Although the legacy of the war once known as the Great War is still contentious, we need to remind ourselves that Harry Clarke was in no way celebrating war and that Ireland’s Memorial Records are not instruments of propaganda. Clarke was creating art – and art matters. Art mattered just as much in 1923, when the books were published, as it matters now. Art can restore the soul and refresh the senses. Art can make us think and see the world around us in a new way. Clarke’s decorative designs gave voice to his intellect and his sentiment, and they should engage our minds as well as release our emotions. If they ask us what we believe, so much the better, as that is one province of art. Ireland’s Memorial Records are distinctive; they are the only national roll of honour completed by an internationally renowned artist to emerge from the 1914–18 conflict. This singular feature is a distinction for Ireland, for Dublin, and for art.
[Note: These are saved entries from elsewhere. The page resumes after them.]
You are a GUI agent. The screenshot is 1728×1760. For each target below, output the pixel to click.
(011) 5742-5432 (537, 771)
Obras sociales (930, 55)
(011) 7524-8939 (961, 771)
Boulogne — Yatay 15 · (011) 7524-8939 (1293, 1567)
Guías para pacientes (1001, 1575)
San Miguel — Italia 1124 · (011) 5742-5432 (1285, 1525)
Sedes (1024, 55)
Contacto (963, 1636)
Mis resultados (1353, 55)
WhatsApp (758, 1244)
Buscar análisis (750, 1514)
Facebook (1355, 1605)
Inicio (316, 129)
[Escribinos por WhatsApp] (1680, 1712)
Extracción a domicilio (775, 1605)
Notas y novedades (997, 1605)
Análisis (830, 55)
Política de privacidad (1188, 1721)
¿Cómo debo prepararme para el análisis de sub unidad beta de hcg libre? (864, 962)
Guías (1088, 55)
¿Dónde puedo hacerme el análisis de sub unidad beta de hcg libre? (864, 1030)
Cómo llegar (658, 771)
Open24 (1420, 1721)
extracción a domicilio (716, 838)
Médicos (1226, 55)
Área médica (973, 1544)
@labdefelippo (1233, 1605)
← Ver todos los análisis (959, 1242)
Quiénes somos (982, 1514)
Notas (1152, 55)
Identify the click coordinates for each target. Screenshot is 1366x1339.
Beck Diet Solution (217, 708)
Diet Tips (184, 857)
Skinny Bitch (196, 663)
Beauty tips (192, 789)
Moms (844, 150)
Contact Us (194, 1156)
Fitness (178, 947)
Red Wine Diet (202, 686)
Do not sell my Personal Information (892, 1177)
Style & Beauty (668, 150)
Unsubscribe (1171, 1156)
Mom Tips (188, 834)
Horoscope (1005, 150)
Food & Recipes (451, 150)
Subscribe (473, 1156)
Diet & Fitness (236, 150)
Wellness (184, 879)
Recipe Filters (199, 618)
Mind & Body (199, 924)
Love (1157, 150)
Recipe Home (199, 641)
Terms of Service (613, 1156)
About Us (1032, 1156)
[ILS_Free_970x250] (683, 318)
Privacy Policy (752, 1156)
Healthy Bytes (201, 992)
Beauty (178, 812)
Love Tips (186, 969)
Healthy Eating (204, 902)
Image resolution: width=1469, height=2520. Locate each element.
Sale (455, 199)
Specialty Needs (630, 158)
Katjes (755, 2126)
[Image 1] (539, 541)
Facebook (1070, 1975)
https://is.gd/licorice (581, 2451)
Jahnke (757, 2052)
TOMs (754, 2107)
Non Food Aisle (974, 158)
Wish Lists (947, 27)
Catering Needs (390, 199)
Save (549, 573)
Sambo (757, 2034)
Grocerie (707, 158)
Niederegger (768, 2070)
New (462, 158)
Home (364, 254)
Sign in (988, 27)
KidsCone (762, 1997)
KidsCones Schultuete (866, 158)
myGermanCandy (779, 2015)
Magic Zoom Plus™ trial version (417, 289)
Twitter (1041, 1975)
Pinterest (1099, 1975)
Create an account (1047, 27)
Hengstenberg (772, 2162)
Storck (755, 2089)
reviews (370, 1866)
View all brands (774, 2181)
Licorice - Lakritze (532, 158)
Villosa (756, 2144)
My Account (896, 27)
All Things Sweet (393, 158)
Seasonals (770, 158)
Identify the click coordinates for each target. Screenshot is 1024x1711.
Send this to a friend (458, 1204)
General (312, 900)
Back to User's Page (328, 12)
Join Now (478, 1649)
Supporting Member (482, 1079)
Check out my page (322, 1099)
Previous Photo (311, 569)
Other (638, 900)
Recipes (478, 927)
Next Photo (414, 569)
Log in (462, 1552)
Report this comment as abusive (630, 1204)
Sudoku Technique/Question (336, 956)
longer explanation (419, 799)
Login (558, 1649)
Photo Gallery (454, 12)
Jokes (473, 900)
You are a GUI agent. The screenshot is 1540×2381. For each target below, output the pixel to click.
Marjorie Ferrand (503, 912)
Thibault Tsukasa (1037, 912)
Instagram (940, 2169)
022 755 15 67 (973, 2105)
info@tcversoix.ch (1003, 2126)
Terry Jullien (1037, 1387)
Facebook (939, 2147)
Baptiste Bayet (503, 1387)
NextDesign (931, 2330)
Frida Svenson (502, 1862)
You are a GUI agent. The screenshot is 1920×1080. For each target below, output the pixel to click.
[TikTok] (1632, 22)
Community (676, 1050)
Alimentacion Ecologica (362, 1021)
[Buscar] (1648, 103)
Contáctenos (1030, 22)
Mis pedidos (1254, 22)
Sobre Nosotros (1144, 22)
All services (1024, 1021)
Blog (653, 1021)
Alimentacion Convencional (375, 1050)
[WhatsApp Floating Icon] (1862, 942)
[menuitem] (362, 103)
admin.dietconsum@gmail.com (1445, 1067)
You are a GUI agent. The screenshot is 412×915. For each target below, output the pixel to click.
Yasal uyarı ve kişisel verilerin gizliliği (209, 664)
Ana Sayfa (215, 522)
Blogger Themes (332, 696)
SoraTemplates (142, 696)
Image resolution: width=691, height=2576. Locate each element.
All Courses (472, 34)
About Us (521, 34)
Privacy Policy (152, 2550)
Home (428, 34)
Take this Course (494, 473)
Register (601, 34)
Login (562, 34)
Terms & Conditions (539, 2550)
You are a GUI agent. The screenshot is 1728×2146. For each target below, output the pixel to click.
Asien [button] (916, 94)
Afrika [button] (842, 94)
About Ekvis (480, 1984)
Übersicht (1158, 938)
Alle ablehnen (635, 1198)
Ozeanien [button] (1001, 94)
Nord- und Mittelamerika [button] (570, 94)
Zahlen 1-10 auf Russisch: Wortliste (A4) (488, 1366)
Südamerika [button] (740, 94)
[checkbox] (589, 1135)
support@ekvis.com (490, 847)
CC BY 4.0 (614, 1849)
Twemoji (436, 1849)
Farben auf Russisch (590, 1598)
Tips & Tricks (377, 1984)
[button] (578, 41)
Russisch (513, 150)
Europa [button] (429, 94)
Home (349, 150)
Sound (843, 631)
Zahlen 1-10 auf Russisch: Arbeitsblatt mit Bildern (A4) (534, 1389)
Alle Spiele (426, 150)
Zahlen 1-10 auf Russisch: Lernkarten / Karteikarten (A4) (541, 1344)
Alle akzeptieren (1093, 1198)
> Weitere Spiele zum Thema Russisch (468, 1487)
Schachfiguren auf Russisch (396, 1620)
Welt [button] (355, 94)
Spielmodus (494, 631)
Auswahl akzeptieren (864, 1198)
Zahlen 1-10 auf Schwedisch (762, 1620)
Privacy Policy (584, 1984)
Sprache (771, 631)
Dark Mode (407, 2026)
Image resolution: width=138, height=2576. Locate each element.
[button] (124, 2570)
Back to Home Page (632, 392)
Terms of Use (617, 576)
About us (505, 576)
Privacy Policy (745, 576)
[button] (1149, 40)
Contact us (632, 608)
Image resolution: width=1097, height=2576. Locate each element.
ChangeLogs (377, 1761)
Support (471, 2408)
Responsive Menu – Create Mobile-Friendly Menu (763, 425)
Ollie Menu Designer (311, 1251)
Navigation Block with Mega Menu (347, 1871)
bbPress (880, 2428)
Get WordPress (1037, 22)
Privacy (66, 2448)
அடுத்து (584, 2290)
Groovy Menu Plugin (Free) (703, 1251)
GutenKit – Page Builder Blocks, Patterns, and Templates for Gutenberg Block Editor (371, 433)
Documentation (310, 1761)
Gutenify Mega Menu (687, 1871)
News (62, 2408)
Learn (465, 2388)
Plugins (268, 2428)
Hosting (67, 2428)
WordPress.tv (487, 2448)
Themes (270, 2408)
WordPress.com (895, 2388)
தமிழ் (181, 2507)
1The Imperial War Graves Commission (IWGC) was created by Royal Charter in 1917. In 1960, its name became the Commonwealth War Graves Commission. Throughout this book I refer to it by the name in use from 1917–39.
NOTES
1.P. Murray, Skippy Dies (New York: Macmillan, 2010), pp.552–53.
2.E. M. Cope, Commentary on the Rhetoric of Aristotle, (Cambridge: Cambridge University Press, 1877).
3.H. Clarke, National Library of Ireland, MS 39,202/B, contains diaries from 1914 and 1919.
4.J. Horne and E. Madigan, Towards Commemoration: Ireland in War and Revolution, 1912-1923, (Dublin: Royal Irish Academy, 2013); K. Jeffery, Ireland and the Great War, (Cambridge: Cambridge UP, 2000); F. D’Arcy, Remembering the War Dead: British Commonwealth and International War Graves in Ireland Since 1914 (Dublin: The Stationery Office, 2007); P. Murray, Skippy Dies.
5.. N. Bowe, personal conversation, June 2014.